The mixed oak forest (robur-petrea) gave us a subtle calming aroma and something slowly began to stir inside as we crested the lower reaches at 1700 m, already beyond highs the vast Australia has to offer. The main ridge towered above us, snow capped peaks and shadows dancing beneath the clouds; an amiable grandeur slightly dishonest about the ferociousness within. We camped shortly after in a protected knoll sitting below a fire lookout, although our planned destination was further along by several k’s, already experiencing my first twinge of altitude giddiness at 1900.
Discussing our shortfall we decided to go hell for leather, aiming at 3000+, after my innocuous assessment of the northern ascent up Picón de Jerez. Starting late (10.30 am) we danced among the 4WD’s taking the highs of Loma de Maitena; Em internally voicing regret about our physicality, whereas I began to feel happy as the ancient rock-walls of the acequia ran dry. We refilled at a subterranean duct around the saddle of Papeles, and I lingered by the water momentarily escaping the sun, becoming daunted, rather suddenly as the innocuous turned into something else; my neck shifting through degrees to follow a bearing towards the highline. After vigilantly ignoring the day-walkers hut (Refugio Piedra Partida) we began the true ascent.

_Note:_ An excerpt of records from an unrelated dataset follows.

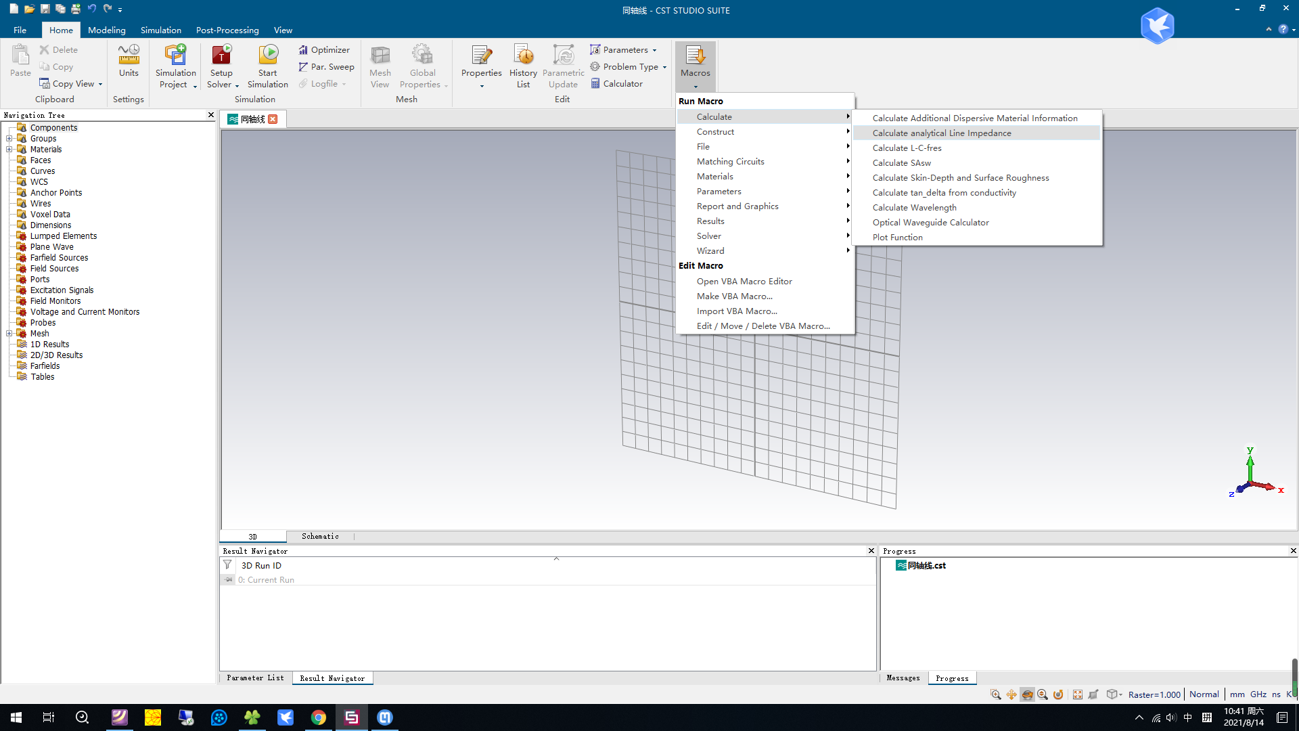Click Open VBA Macro Editor
Image resolution: width=1299 pixels, height=731 pixels.
[x=744, y=280]
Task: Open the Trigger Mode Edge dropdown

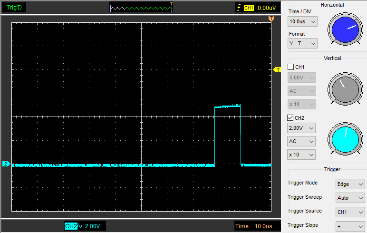Action: click(350, 184)
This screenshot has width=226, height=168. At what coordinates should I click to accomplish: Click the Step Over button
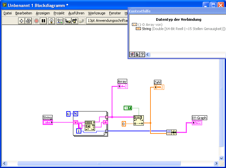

Altitude was playing a mean hand at 2500, so I decided to skirt across Loma de los Cuartos. I consider us lucky to have battled the long northern spur purely because of the sight of the Basin de las Hoyas – only through a full ascent did it dawn on me that we were standing by a Source; the raging torrents of Rio Maitena (eventually short circuited by an ominously picturesque Dam de Canales) fed annually by a slow long trickle escaping deep winter ice. Forged by a ring of 3000+ mountains, marking the northernmost point of the main ridge, the basin was a sight to behold. I was washed over by an emotion in those backwaters that left one of those imprints of bodily memory, not easily forgotten.
We climbed through the clouds into Source territory and energetically I altered, fleeing consciousness during our 13th hour on the trail. We rose steeply towards Los Cervatillos through mist and mind and behold the clouds shifted, and we entered the heavens, or so it seemed. A blanket of clouds lay before us, pierced by Mojón Alto, low angle sunshine yielding grand mountains all pinks and greys. Collectively we threw ourselves to the top, and reached the snowline by dusk, collapsing on crampons and descending steeply towards welcome ponds as the mist came in over Lagunas Juntillas.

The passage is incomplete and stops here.